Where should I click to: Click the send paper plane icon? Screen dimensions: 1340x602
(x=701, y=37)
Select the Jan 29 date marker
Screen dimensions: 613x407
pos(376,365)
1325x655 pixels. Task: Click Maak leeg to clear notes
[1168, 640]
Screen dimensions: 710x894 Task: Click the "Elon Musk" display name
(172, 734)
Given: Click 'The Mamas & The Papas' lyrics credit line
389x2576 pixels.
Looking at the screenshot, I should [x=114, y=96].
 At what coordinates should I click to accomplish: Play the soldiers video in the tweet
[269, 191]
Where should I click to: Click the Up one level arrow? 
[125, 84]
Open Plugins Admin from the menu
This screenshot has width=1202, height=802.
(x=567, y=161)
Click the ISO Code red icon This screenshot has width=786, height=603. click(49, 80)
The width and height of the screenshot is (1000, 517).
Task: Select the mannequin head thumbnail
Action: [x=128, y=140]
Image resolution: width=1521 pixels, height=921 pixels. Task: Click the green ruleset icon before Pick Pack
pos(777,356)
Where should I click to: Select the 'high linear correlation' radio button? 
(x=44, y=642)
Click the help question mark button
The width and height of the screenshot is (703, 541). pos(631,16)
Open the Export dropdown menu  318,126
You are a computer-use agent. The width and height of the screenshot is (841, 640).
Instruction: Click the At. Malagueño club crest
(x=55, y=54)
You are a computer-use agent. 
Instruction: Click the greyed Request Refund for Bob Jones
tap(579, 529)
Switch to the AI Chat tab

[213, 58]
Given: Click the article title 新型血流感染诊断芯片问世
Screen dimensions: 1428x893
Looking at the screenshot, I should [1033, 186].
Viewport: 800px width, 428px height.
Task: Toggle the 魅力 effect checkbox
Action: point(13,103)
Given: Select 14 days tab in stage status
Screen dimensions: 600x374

» **WHAT IS EXPECTED**
With the line containing "Where should I click to: Click the Up" as the first, output each line through the final line of the entries above, exactly.

» **YOUR SOLUTION**
Where should I click to: Click the Up one level arrow? 
[125, 84]
Open Plugins Admin from the menu
This screenshot has width=1202, height=802.
(x=567, y=161)
Click the ISO Code red icon This screenshot has width=786, height=603. click(49, 80)
The width and height of the screenshot is (1000, 517).
Task: Select the mannequin head thumbnail
Action: [x=128, y=140]
Image resolution: width=1521 pixels, height=921 pixels. Task: Click the green ruleset icon before Pick Pack
pos(777,356)
Where should I click to: Select the 'high linear correlation' radio button? 
(x=44, y=642)
Click the help question mark button
The width and height of the screenshot is (703, 541). pos(631,16)
Open the Export dropdown menu  318,126
You are a computer-use agent. The width and height of the screenshot is (841, 640).
Instruction: Click the At. Malagueño club crest
(x=55, y=54)
You are a computer-use agent. 
Instruction: Click the greyed Request Refund for Bob Jones
tap(579, 529)
Switch to the AI Chat tab

[213, 58]
Given: Click the article title 新型血流感染诊断芯片问世
Screen dimensions: 1428x893
Looking at the screenshot, I should [1033, 186].
Viewport: 800px width, 428px height.
Task: Toggle the 魅力 effect checkbox
Action: point(13,103)
Given: Select 14 days tab in stage status
Screen dimensions: 600x374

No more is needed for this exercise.